** Opening DATA SHOWN block **
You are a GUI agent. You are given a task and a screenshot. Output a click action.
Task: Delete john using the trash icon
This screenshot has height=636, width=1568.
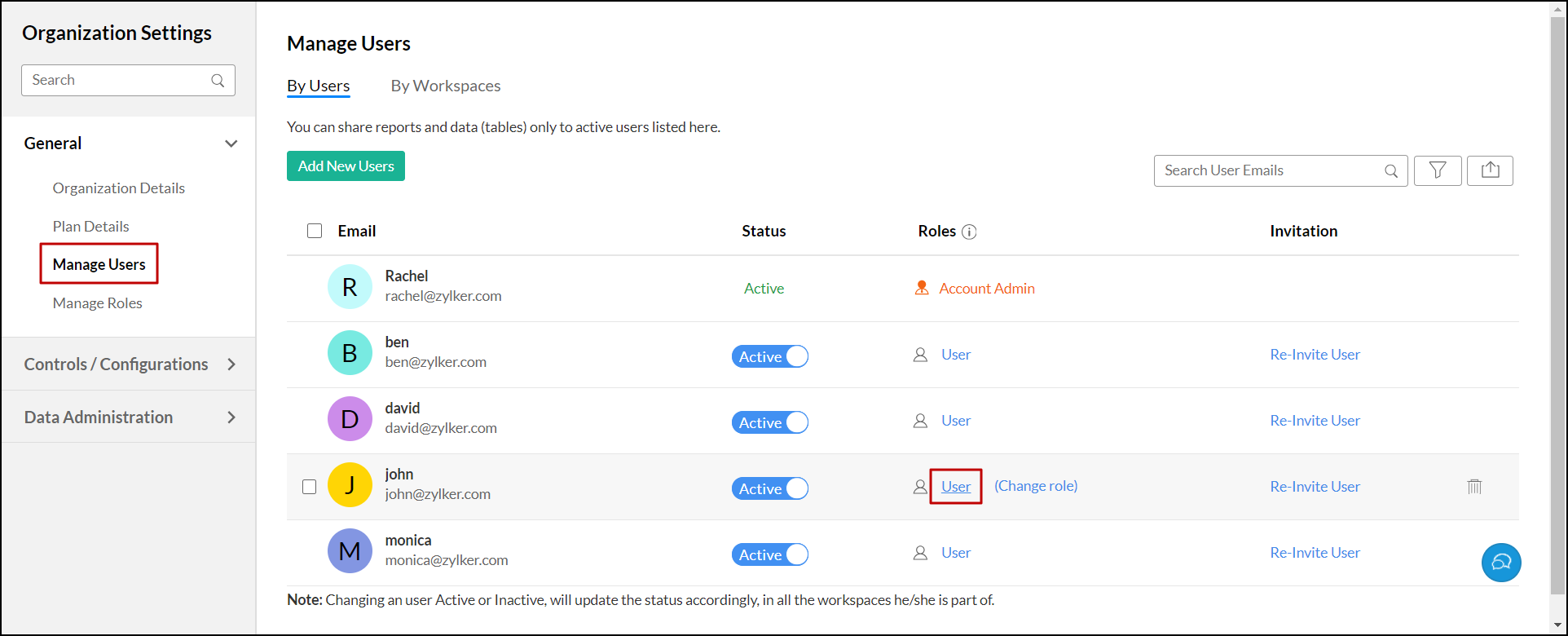pos(1474,487)
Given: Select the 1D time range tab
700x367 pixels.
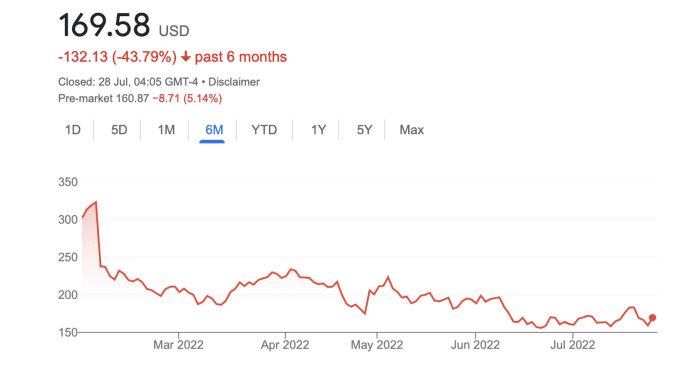Looking at the screenshot, I should 73,130.
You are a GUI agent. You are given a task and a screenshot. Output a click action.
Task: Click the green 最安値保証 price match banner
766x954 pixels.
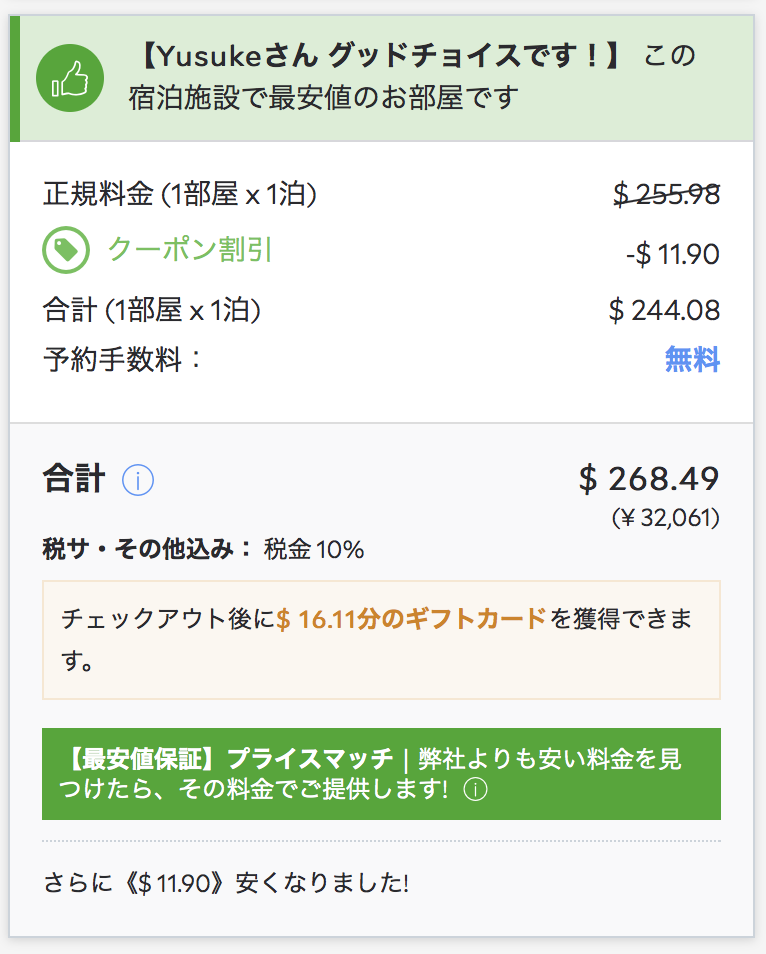click(x=381, y=774)
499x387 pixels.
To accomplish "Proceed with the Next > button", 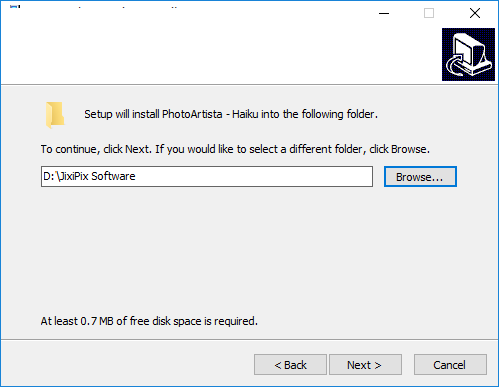I will (x=365, y=365).
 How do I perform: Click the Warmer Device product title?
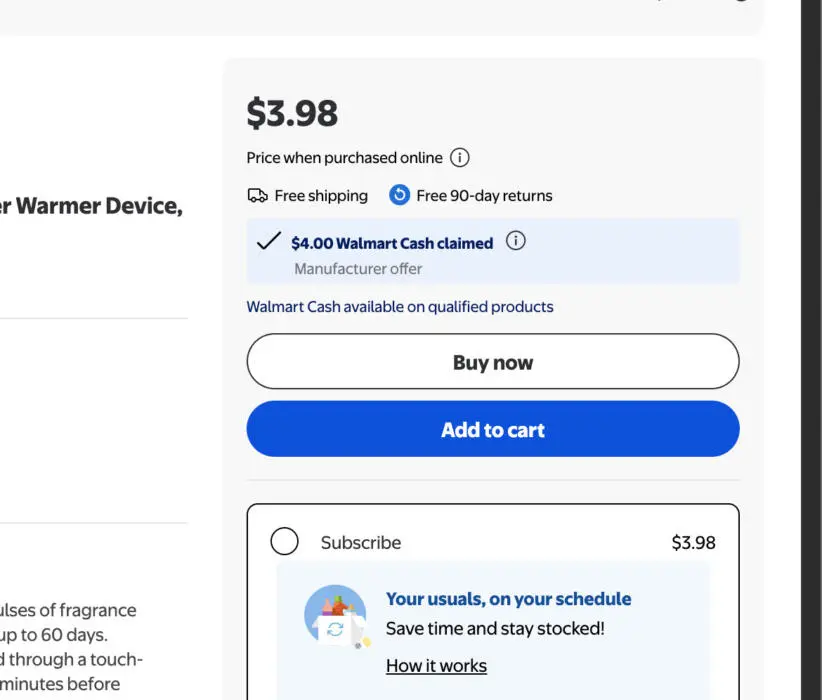click(x=91, y=206)
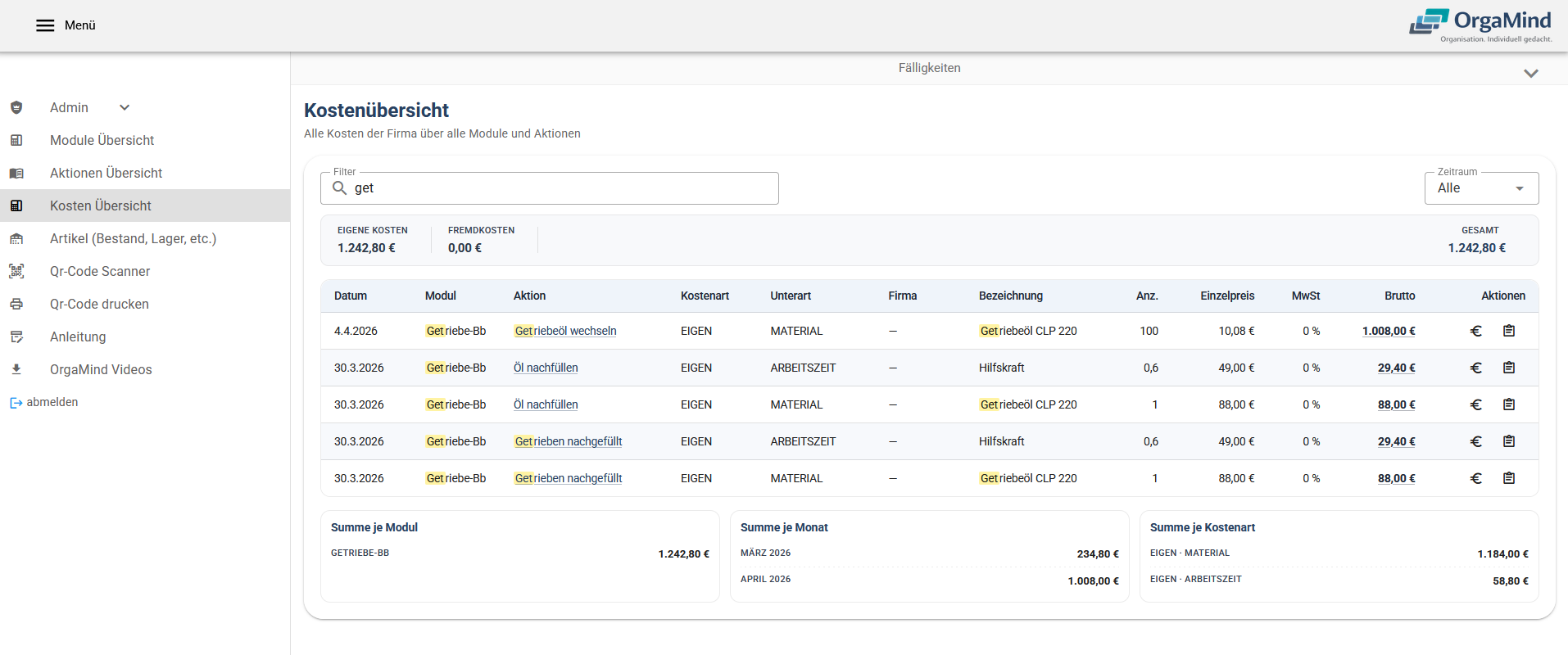This screenshot has width=1568, height=655.
Task: Click the download icon beside OrgaMind Videos
Action: pyautogui.click(x=16, y=369)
** Closing DATA SHOWN block **
# [YOUR TASK]
Leave the pictures out and restate exactly the lines from the one that has "How do I perform: Click" through the final line of the entries above, both ends included.

# [EXERCISE RESULT]
 How do I perform: Click the Warmer Device product title?
click(x=91, y=206)
This screenshot has width=1568, height=655.
Task: Click the download icon beside OrgaMind Videos
Action: pyautogui.click(x=16, y=369)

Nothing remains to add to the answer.